Requirement – Extract from the entries below, exactly as given, only the lines from the line containing "Given: Click the Accounting Method label link" to the line containing "Viewport: 1000px width, 676px height.", both lines included.

Records shown –
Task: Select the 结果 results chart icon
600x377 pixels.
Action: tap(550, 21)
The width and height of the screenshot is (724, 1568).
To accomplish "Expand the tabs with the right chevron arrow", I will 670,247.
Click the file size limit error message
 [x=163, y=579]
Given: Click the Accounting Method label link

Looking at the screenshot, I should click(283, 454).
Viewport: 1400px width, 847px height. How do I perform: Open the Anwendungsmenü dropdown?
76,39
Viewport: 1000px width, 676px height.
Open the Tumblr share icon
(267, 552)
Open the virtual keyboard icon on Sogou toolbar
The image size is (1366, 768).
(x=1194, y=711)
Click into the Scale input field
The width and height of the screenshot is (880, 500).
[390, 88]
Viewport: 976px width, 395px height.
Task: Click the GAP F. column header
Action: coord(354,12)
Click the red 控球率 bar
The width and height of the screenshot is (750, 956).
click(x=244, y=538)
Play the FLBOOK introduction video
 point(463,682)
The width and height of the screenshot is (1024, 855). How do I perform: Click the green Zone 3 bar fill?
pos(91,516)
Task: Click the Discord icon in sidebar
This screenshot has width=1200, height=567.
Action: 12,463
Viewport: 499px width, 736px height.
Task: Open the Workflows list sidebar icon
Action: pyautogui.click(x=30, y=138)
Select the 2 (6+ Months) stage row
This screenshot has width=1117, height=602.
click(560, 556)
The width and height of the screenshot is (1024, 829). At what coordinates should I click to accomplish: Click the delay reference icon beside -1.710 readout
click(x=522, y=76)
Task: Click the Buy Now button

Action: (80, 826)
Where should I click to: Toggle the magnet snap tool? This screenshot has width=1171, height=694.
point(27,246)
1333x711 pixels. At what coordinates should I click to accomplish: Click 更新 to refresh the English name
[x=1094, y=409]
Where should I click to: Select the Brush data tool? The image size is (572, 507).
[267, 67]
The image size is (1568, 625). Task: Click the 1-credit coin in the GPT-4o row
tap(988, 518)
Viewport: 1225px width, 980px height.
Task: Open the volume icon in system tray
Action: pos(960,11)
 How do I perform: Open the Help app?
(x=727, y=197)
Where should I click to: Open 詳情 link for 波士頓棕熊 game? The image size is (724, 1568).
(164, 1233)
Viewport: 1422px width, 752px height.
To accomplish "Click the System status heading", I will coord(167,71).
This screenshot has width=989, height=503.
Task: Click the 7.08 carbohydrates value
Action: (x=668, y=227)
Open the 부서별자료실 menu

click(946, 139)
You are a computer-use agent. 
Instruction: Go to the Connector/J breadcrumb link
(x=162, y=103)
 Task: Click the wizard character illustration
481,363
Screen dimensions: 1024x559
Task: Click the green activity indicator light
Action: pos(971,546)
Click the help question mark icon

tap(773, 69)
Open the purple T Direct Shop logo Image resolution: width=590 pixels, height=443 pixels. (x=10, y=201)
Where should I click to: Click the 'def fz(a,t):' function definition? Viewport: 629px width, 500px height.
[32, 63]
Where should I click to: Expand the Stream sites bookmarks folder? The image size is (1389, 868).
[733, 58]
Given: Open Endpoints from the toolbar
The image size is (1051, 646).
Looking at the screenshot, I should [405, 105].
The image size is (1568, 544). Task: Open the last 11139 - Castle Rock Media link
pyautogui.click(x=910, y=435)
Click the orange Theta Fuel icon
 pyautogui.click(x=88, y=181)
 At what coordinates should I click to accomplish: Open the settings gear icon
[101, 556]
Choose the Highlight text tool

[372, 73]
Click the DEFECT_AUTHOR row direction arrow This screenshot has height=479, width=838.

Written solution –
Given: Click the Accounting Method label link

Looking at the screenshot, I should click(283, 454).
Viewport: 1400px width, 847px height. How do I perform: Open the Anwendungsmenü dropdown?
76,39
Viewport: 1000px width, 676px height.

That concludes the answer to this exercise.